Une révolution numérique est en cours à l’Assemblée nationale. Jusqu’à aujourd’hui, les députés avaient pour habitude de travailler à partir de centaines et de centaines de pages imprimées, provoquant un véritable désastre écologique. Bonne résolution 2018 oblige : les 577 élus devront travailler sur une tablette et n’auront plus de version papier des amendements. Une dématérialisation qui risque de poser quelques problèmes d’adaptation.

iPad mini 4 ou Galaxy Tab S2

Pour éviter qu’une guerre iOS/Android prenne place dans l’hémicycle, l’Assemblée nationale a décidé de ne pas trancher entre les deux systèmes d’exploitation, laissant le choix aux députés de choisir entre l’iPad mini 4 d’Apple et la Galaxy Tab S2 (sûrement le modèle 8 pouces) de Samsung.
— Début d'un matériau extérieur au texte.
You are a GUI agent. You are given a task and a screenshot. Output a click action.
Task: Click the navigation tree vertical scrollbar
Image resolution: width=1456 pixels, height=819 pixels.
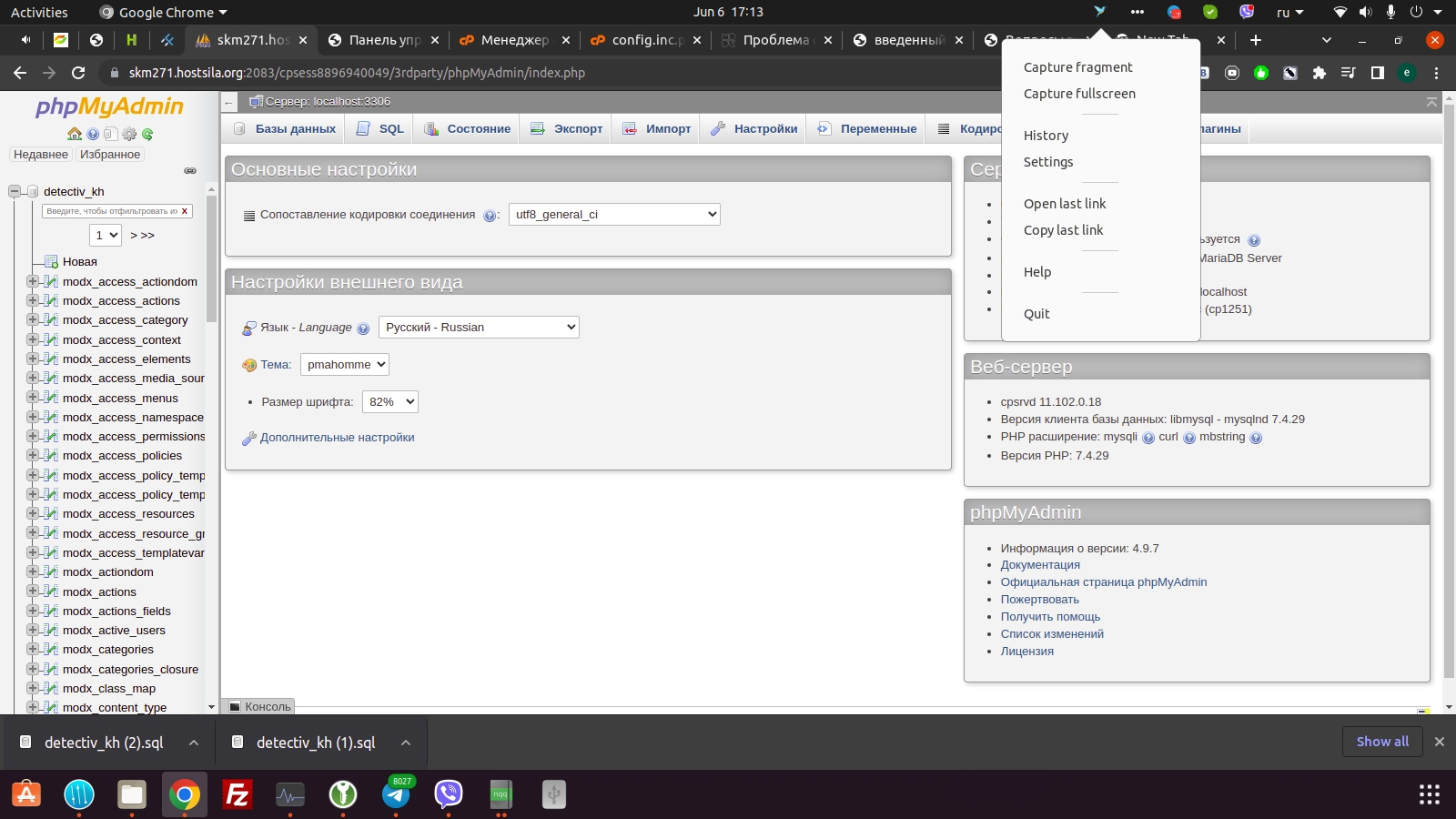click(x=211, y=273)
Selon NextInpact, à l’origine de l’information, cette dématérialisation devrait permettre au parlement d’économiser 52.000 ramettes de papier par an. Un texte faisant l’objet de 100 amendements nécessiterait aujourd’hui un tirage de 8.000 à 10.000 pages. En investissant sur des tablettes, le Palais Bourbon réaliserait un effort écologique mais aussi économique.

Selon Le Monde, l’achat de tablettes pour les 577 députés s’élèverait à 200.000 euros, permettant l’économie de 40.000 euros par an. Les iPad mini 4 et Galaxy Tab S2 ont été choisis pour leurs prix raisonnables ne dépassant pas les 500 euros dans le commerce. On peut cependant regretter qu’en choisissant des modèles déjà datés, l’Assemblée nationale risque de devoir renouveler le matériel plus vite que si elle avait opté pour du matériel de dernière génération. L’absence de support de l’Apple Pencil sur l’iPad mini 4 risque également de compliquer la transition numérique pour certains députés habitués à l’usage de surligneurs. Selon NextInpact, certains députés sélectionnés pour un test ont déjà exprimé leur regret de ne pas pouvoir annoter les amendements sous ce nouveau format numérique.

eDéputé

En plus de devoir s’habituer aux iPad mini ou autres Galaxy Tab, les députés vont devoir apprendre à rédiger des rapports « conçus pour le web ». Les élus devront structurer leurs documents de manière concise, afin de pouvoir mieux s’intégrer aux formats dynamiques de plus en plus commun en ligne, comme les infographies. Cette transition devrait avoir lieu dans le courant de l’année 2018.